Income bracket aggregation: The LEAD Tool provides income as a fraction of Area Median Income (AMI) or Federal Poverty Level (FPL). For AMI data, the package can aggregate detailed brackets into simplified categories matching the REPLICA schema:

• 0-30% AMI: Very Low Income
• 30-80% AMI: Low-to-Moderate Income
• 80%+ AMI: Middle-to-High Income

For FPL data, the aggregation follows poverty line definitions:

• 0-100% FPL: In Poverty
• 100%+ FPL: Not In Poverty

Building type simplification: Housing units are classified as:

• 1 Unit: Single-Family

• 1 Unit: Multi-Family

• Other Unit: Excluded from analysis

These normalizations enable valid temporal comparisons despite underlying schema evolution between vintages.

Data processing

The package processes raw LEAD Tool data through several stages:

Energy burden indicator calculation

For each household cohort, the package calculates:

$$s = electricity + natural\ gas + other\ fuels$$

$$g = annual\ household\ income$$

From these base metrics, all energy burden indicators are derived using the formulas presented in Section 1.1.

Weighted aggregation

The package implements proper weighted aggregation using household counts as weights. For Net Energy Return:

calculate_weighted_metrics(
  data,
  group_columns = c("state", "income_bracket"),
  metric_name = "ner"
)

This function:

1. Filters data to specified groups
2. Calculates weighted means using household counts
3. Computes poverty rates below specified thresholds
4. Returns summary statistics including quantiles and standard deviations

The key insight is that Net Energy Return allows arithmetic weighted means, while energy burden would require harmonic mean aggregation—a distinction that significantly impacts the validity and interpretability of aggregate statistics.

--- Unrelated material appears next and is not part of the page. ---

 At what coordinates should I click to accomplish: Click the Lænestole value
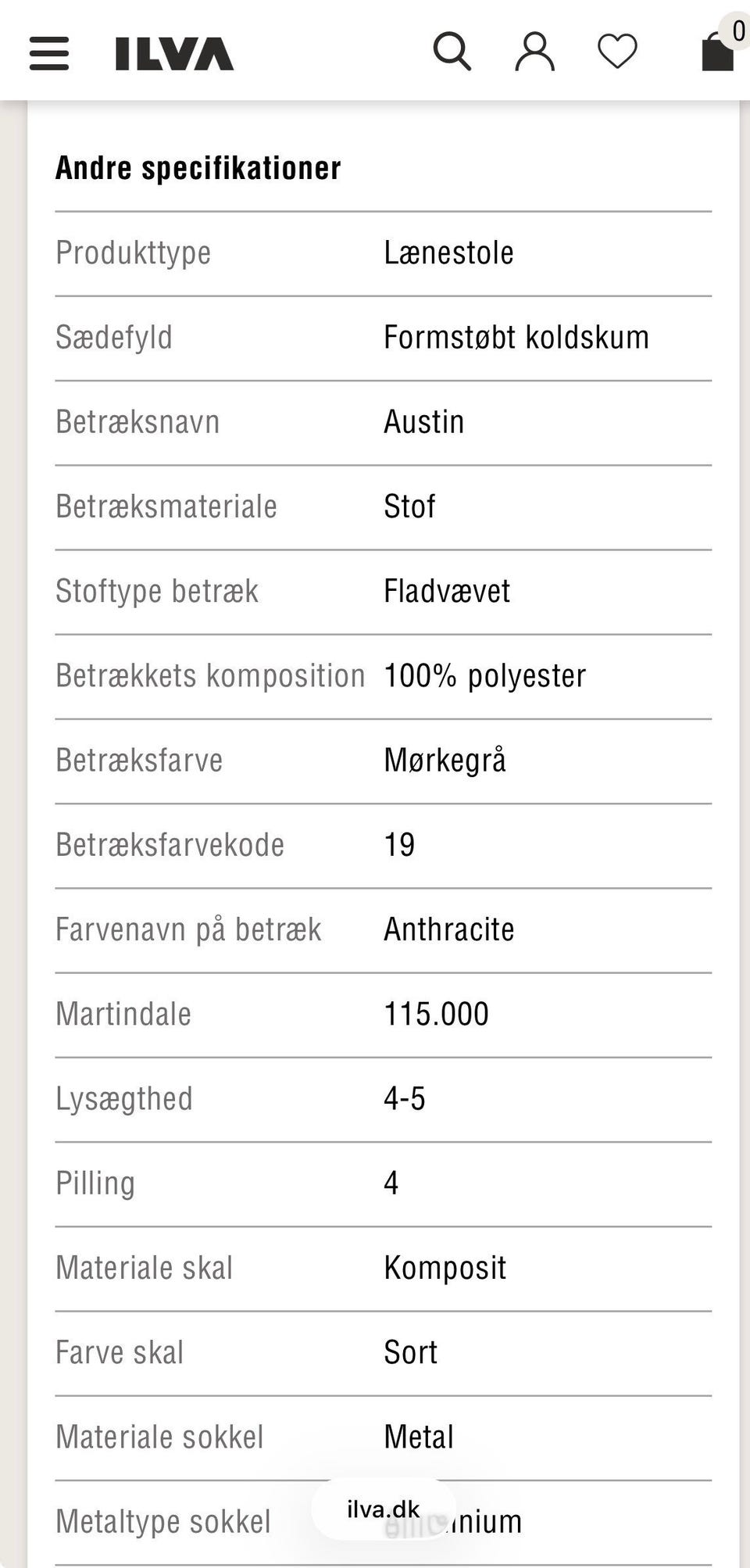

Data quality considerations

Iterative proportional fitting has limitations as an estimation procedure. The relationship between constraint variables tends toward the average of the initializing dataset, potentially depressing variations among otherwise similar regions. This may explain the large quantities of households estimated to have very low incomes. Validating these estimated data would require randomized surveys along the dimensions of interest.

Additionally, the “primary heating fuel” category derives from the ACS question “Which fuel is used most for heating this house, apartment, or mobile home?” The predictive power of this question for energy expenditures is not fully understood and warrants caution in interpretation.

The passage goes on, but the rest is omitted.